### PROBLEM DETAILS
From the listing below, restate word for word the lines from the line containing "Instruction: Click the Add to watch button" down through the line containing "Viewport: 697px width, 488px". Exclude pictures.
Start of MATERIAL SHOWN
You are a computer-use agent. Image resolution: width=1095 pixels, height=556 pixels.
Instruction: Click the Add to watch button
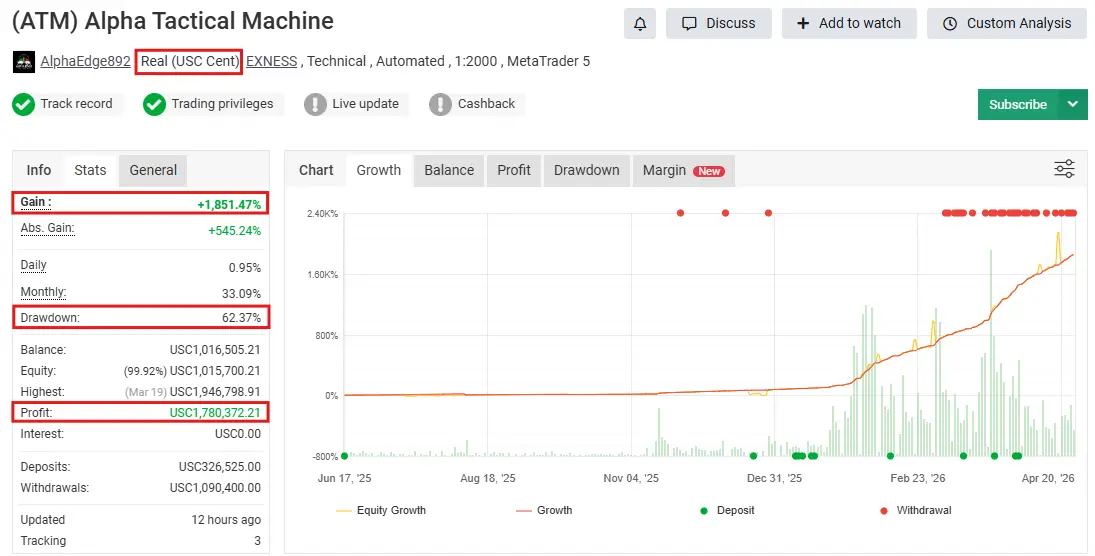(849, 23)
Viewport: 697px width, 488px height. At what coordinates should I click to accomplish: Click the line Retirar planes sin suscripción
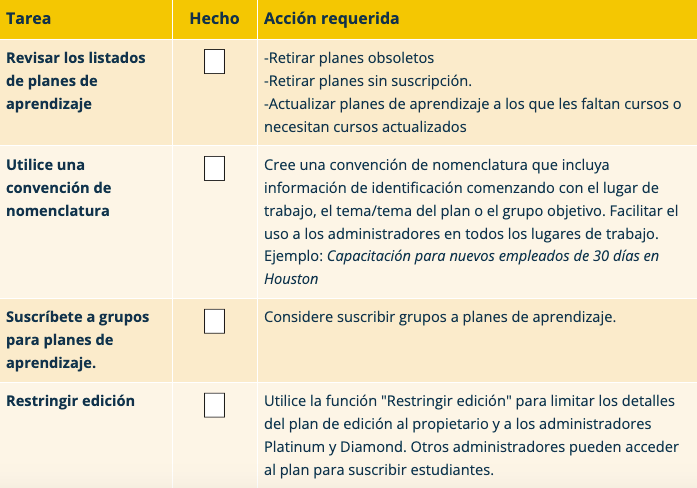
End of MATERIAL SHOWN
Start of MATERIAL SHOWN
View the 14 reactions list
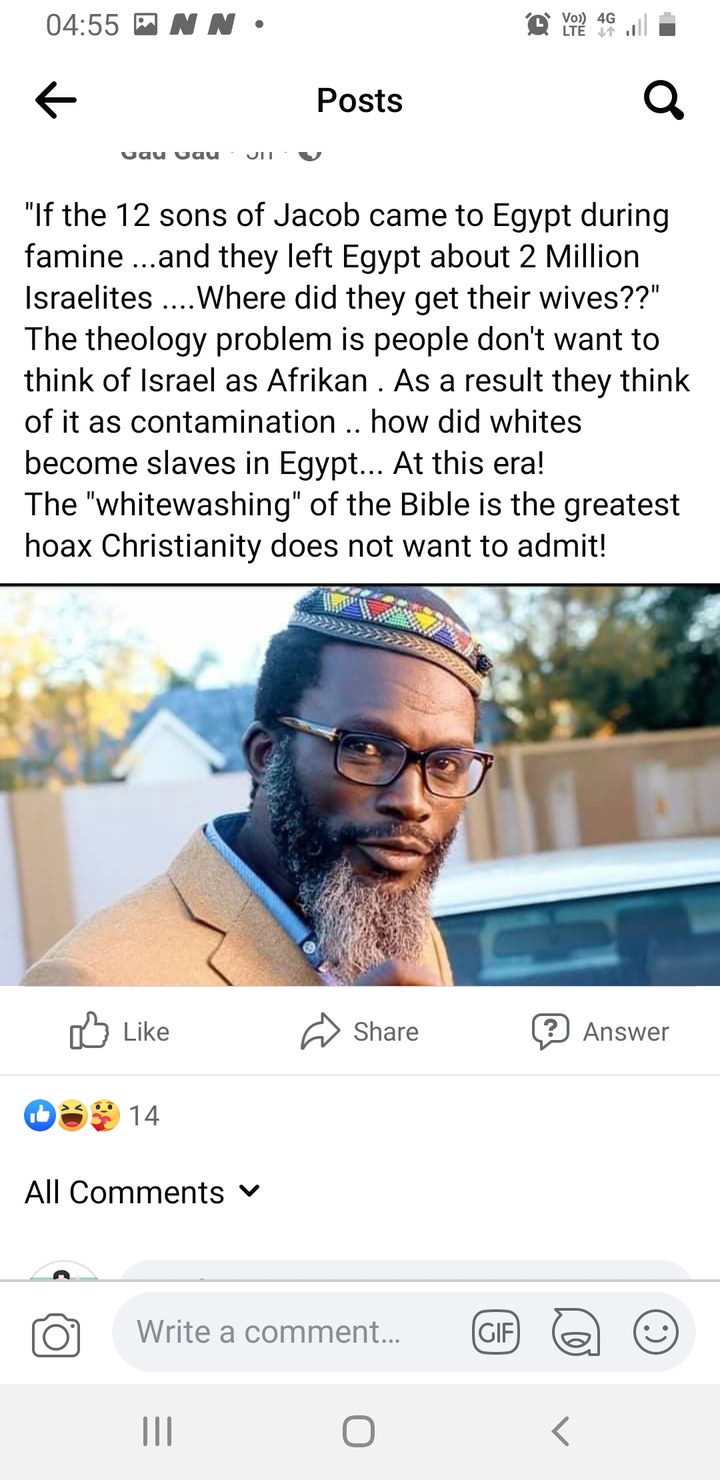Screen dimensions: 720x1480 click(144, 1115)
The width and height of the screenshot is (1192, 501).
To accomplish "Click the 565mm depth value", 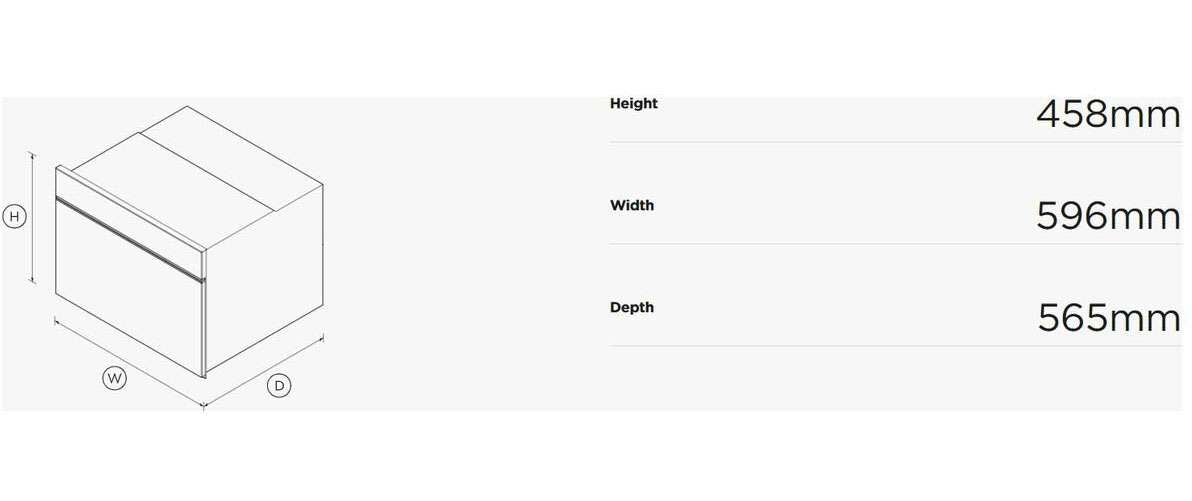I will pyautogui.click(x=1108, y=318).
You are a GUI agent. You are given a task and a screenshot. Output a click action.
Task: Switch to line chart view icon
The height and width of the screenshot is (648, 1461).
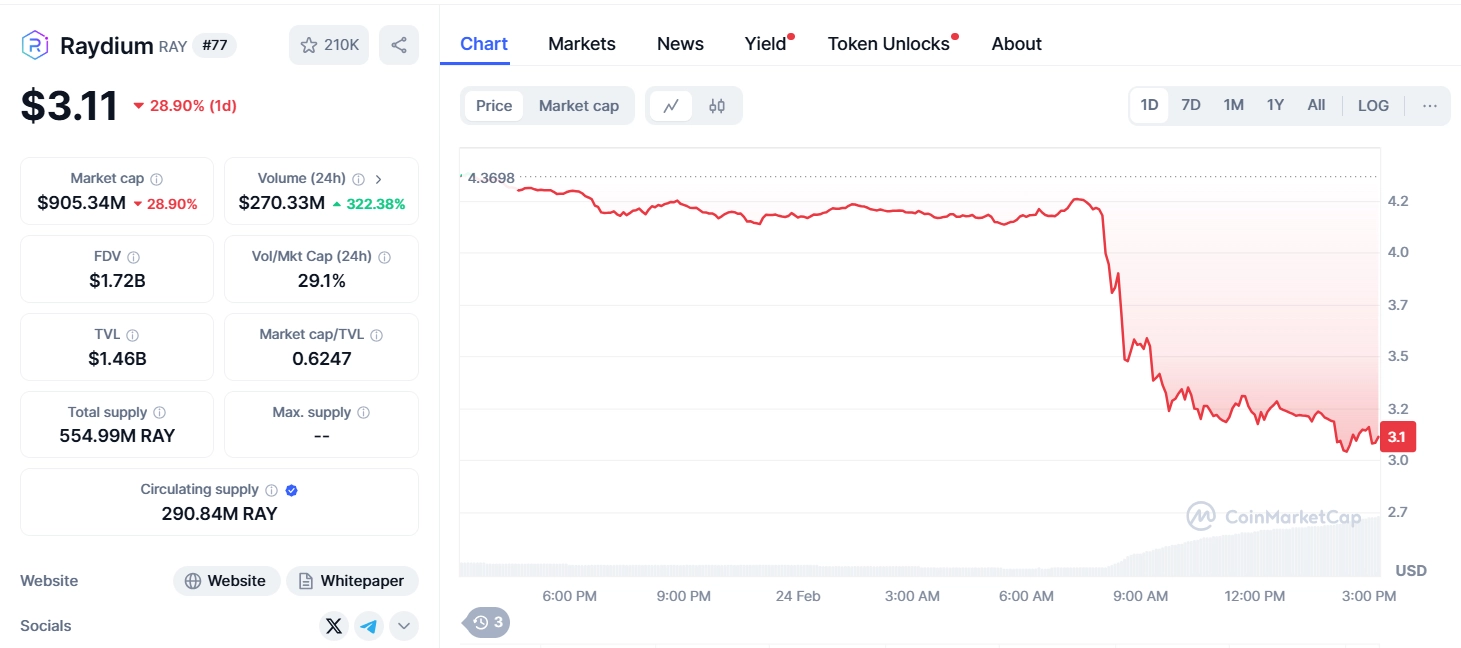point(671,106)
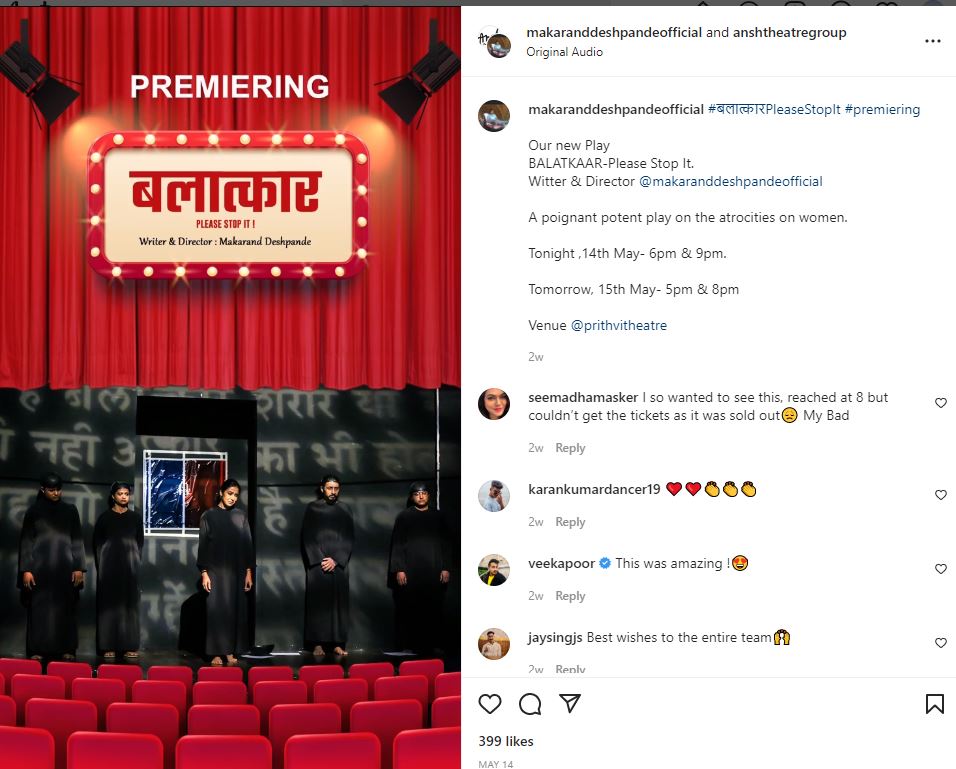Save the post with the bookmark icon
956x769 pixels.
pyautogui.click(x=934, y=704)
End of MATERIAL SHOWN
### SOLUTION TO THE PROBLEM
Instruction: Click the Add to watch button
(849, 23)
Viewport: 697px width, 488px height. At what coordinates should I click to accomplish: Click the line Retirar planes sin suscripción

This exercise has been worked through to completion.